Cependant, motus et bouche cousue sur les failles fondamentales de l'école : le piètre taux de réussite, le décrochage, les lacunes dans l'apprentissage du français, le pourcentage élevé d'analphabètes fonctionnels, les lacunes dans la formation des maîtres, etc. Il est utile de rappeler deux choses : la majorité des élèves en difficultés jusqu'au diplôme, y compris les décrocheurs, l'étaient déjà dès le primaire. L'absence de rigueur dans le système d'évaluation explique en bonne partie cette situation. Et l'école n'est pas d'abord là pour résoudre les problèmes de la société, sa finalité étant avant tout l'acquisition des savoirs, ce qui implique que celles et ceux qui ont mission de transmettre ces savoirs, en aient la passion et la maitrise. Et là se pose le problème de la formation des maîtres en sciences de l'éducation.

Haro sur les égarements d'une époque. La moindre remarque peut se retourner contre son auteur : les mots raciste, islamophobe, exclusif peuvent vous marquer au fer rouge. L'exclusion du mot patrimoine du dictionnaire proposé par Québec Solidaire au nom d'un féminisme « suprémaciste », n'est pas sans nous rappeler le roman de G. Orwell 1984 où « le véritable but du novlangue est de restreindre les limites de la pensée ». Le regard simplificateur et « court-termiste » sur la complexité des réalités de notre monde. La fascination pour les sondages et les statistiques qui sont « en voie de devenir l'astrologie du monde postmoderne ».

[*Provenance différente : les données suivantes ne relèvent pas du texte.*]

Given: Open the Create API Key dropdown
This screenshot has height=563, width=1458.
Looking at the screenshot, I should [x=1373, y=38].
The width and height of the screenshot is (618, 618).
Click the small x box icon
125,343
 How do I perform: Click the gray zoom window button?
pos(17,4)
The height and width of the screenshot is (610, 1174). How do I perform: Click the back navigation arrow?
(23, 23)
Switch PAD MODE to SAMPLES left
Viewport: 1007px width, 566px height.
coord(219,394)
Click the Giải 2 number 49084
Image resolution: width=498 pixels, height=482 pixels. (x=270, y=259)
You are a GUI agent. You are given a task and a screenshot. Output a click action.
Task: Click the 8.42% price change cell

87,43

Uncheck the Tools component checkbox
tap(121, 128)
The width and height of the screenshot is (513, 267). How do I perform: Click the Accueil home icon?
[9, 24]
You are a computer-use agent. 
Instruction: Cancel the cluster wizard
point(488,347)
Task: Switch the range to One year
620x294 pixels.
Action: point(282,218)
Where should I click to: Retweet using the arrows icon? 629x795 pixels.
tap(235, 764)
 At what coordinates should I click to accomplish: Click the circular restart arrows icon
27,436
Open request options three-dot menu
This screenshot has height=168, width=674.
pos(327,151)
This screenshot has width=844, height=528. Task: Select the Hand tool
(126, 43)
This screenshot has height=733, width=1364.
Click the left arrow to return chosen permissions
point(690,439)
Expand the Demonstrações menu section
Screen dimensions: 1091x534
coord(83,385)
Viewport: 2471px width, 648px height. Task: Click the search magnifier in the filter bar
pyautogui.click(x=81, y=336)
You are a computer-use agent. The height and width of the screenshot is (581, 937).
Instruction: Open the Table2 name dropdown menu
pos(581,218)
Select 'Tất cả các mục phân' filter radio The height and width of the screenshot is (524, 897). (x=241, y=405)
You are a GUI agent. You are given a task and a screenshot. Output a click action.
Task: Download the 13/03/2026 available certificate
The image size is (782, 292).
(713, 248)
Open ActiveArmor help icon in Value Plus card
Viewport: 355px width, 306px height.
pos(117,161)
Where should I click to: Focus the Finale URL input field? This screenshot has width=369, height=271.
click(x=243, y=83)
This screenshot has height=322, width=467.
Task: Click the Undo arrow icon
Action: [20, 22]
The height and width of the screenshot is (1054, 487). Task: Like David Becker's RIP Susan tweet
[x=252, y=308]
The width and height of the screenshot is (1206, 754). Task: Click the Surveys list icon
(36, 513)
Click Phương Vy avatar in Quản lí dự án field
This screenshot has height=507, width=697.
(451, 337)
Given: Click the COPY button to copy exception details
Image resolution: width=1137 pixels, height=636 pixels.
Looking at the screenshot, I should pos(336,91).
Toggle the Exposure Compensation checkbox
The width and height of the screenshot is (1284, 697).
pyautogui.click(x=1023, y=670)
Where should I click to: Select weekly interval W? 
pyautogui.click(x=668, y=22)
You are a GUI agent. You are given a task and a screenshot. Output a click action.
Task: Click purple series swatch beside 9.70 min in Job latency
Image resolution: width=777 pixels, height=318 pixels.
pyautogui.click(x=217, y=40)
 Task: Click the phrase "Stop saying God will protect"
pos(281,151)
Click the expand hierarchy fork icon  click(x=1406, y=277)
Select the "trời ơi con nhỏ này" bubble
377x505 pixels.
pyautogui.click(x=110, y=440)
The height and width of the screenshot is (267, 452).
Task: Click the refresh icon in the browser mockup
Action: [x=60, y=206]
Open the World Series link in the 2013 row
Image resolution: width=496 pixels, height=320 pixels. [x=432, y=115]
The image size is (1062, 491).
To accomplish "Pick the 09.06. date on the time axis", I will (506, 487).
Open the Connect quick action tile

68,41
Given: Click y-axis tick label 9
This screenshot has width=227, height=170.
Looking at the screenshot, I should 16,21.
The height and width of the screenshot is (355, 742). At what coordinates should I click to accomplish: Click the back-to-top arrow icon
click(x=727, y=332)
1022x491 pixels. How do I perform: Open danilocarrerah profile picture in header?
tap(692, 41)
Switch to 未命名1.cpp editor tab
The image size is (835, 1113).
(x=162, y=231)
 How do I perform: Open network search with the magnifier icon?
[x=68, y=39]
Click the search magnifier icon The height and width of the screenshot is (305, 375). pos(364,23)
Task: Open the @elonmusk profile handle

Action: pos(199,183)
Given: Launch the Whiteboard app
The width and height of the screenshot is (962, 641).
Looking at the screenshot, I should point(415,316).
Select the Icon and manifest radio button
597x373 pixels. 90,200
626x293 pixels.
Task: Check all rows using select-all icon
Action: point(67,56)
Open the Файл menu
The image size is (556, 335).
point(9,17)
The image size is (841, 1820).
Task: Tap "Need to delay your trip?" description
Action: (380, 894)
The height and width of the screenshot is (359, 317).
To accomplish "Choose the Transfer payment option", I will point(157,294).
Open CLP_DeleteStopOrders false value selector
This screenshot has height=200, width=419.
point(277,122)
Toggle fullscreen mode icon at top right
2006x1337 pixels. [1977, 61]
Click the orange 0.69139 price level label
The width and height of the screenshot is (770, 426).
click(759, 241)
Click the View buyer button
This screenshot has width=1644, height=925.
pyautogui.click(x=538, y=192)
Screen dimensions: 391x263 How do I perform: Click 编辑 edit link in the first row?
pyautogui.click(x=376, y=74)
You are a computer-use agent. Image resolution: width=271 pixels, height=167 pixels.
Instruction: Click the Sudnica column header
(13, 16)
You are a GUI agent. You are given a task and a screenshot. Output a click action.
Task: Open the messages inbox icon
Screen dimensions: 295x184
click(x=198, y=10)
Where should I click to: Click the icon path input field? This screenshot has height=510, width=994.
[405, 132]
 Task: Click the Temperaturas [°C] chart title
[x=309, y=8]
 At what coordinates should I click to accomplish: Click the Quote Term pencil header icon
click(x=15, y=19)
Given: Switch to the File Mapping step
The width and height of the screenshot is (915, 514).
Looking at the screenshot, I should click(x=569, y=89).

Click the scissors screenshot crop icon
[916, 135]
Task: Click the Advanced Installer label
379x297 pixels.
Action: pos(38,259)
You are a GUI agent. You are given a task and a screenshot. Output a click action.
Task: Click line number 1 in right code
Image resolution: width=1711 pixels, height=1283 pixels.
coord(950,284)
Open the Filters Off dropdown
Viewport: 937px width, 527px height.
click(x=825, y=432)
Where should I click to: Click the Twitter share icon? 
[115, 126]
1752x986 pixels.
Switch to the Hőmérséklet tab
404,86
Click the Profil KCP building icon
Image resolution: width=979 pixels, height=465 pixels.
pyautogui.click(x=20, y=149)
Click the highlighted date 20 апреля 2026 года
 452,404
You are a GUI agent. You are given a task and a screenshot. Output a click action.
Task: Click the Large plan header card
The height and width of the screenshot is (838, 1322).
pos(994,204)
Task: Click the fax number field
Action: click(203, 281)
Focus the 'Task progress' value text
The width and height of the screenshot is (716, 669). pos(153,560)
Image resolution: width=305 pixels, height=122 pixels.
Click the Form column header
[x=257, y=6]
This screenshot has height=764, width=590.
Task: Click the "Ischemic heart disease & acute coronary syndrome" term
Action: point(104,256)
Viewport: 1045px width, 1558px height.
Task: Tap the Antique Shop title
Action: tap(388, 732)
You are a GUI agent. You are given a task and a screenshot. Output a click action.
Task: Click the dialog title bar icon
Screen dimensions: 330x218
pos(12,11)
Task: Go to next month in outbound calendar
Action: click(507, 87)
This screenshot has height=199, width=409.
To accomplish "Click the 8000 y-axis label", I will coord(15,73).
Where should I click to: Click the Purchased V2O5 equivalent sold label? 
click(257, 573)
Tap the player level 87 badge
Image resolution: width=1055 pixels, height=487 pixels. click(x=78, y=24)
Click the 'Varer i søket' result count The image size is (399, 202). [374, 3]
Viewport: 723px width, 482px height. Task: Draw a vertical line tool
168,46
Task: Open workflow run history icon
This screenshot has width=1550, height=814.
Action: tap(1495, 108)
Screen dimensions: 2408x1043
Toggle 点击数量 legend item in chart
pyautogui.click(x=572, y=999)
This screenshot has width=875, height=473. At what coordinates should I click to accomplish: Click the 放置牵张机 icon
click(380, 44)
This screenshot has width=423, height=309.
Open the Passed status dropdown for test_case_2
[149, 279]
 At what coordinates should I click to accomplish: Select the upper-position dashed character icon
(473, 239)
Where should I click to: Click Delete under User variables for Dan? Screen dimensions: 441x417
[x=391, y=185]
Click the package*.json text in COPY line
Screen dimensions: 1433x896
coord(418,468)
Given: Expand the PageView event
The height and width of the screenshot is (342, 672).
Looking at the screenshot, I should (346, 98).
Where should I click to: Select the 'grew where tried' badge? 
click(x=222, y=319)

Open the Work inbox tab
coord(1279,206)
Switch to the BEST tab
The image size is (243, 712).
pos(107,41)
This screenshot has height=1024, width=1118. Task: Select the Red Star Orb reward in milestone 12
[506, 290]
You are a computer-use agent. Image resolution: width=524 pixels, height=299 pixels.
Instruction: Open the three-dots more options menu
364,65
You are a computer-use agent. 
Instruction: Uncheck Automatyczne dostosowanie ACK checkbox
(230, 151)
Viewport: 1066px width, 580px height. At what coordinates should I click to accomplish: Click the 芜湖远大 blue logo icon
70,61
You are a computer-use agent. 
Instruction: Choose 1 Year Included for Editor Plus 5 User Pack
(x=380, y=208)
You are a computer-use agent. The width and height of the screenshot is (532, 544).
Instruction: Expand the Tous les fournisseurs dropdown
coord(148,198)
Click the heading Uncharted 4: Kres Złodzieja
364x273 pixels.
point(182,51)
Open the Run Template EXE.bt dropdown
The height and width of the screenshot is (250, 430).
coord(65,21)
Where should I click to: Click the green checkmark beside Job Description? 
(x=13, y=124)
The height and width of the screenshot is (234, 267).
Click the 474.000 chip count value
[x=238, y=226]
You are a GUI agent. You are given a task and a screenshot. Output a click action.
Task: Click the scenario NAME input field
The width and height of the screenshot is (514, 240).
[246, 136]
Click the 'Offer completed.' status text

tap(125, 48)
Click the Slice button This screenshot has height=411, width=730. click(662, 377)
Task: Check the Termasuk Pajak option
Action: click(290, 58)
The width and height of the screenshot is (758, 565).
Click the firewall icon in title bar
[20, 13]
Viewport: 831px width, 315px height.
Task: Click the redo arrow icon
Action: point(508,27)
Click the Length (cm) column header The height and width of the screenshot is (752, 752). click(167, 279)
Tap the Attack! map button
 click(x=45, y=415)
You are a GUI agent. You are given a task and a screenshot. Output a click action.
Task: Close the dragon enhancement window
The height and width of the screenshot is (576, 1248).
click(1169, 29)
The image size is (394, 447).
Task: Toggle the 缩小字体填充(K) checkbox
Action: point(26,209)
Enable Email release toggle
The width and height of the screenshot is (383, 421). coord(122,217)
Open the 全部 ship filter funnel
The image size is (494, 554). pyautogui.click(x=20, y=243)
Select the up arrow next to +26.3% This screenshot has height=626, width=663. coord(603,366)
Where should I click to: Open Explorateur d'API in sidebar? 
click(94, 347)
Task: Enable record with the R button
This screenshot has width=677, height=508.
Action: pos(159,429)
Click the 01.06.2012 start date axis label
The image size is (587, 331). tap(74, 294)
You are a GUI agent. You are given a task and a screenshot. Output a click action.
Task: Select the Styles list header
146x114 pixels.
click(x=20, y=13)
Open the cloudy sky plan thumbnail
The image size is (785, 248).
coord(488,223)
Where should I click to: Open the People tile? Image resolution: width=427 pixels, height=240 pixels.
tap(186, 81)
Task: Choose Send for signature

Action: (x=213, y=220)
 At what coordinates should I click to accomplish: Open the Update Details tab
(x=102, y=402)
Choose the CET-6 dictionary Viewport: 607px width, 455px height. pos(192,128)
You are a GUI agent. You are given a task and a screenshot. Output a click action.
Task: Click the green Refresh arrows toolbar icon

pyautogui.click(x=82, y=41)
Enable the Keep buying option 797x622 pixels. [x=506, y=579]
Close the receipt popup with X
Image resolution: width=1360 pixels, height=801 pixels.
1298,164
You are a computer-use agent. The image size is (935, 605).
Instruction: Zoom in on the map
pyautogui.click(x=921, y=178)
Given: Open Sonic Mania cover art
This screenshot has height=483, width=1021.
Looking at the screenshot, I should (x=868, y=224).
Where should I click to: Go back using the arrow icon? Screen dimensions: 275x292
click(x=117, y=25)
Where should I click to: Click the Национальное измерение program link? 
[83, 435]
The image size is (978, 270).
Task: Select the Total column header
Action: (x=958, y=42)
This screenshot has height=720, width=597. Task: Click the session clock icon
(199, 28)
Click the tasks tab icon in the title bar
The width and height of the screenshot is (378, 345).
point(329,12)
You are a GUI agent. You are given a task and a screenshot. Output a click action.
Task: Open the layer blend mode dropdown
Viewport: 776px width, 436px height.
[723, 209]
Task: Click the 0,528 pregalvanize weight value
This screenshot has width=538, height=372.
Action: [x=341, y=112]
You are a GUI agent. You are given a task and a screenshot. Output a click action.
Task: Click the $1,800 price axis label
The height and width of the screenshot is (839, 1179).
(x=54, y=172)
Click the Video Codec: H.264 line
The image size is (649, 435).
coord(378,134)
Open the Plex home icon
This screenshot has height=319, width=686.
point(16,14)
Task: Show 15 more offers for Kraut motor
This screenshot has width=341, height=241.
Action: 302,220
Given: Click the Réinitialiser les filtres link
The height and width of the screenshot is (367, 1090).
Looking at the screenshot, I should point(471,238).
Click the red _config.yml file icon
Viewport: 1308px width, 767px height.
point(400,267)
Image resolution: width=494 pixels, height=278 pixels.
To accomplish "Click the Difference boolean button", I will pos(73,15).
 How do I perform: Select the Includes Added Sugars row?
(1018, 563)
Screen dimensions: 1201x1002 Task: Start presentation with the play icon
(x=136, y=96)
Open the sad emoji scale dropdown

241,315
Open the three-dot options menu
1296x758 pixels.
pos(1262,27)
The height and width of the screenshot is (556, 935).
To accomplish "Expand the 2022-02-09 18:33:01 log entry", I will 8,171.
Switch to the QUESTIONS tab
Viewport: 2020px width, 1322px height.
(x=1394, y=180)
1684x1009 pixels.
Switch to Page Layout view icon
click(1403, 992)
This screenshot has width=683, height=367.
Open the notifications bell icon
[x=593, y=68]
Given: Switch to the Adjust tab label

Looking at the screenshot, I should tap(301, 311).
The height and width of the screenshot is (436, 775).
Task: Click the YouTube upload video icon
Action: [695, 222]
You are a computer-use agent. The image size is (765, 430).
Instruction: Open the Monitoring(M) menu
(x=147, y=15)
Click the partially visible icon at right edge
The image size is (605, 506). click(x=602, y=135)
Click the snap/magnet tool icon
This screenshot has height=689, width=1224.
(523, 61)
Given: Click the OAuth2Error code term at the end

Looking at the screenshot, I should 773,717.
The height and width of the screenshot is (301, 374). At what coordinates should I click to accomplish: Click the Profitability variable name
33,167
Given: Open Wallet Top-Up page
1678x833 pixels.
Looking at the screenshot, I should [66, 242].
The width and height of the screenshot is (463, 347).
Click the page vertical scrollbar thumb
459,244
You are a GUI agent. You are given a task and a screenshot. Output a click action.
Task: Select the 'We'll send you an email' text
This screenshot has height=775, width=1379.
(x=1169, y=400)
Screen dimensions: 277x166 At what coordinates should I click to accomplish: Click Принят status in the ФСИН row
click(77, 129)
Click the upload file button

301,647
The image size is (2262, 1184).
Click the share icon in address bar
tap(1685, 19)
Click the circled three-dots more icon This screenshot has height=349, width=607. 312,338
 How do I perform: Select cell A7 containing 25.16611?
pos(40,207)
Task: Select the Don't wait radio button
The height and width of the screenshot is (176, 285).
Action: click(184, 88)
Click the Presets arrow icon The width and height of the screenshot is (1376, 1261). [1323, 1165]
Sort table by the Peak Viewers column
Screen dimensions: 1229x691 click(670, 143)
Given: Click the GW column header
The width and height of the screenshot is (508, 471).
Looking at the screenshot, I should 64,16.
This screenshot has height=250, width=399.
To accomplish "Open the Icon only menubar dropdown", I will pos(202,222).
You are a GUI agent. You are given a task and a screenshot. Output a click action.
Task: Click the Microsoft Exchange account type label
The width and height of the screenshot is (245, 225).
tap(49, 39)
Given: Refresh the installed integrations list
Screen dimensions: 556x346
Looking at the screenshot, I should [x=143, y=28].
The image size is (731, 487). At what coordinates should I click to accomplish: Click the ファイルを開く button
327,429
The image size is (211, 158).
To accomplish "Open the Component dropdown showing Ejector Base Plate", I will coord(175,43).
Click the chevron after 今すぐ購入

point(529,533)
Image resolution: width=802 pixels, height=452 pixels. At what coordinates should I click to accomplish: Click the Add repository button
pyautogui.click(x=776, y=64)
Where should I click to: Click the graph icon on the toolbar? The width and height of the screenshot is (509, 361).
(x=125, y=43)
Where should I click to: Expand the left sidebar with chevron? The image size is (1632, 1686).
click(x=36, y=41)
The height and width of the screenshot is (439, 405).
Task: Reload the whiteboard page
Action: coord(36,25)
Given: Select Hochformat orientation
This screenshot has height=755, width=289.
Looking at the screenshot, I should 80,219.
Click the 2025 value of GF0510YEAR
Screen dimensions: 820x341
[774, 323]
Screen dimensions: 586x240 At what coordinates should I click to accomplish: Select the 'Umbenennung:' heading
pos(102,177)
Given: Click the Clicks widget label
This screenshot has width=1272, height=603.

En cette époque de profonds et rapides changements bousculant nos valeurs, nos traditions et nos modes de vie et engendrant tout à la fois inquiétude et espoir, il y a peut-être dans ce bilan de conversations entre citoyens concernés des éléments pouvant nourrir la réflexion et influencer l'action de celles et ceux qui aspirent à nous gouverner.

Par Normand Chatigny, Michel Héroux, Denys Larose et Jean-Noël Tremblay. Les auteurs sont des retraités habitant Québec et Montréal. Denys Larose et Jean-Noël Tremblay ont été directeurs généraux de collèges. Normand Chatigny fut maire de Cap rouge et Michel Héroux a œuvré en information et en communication.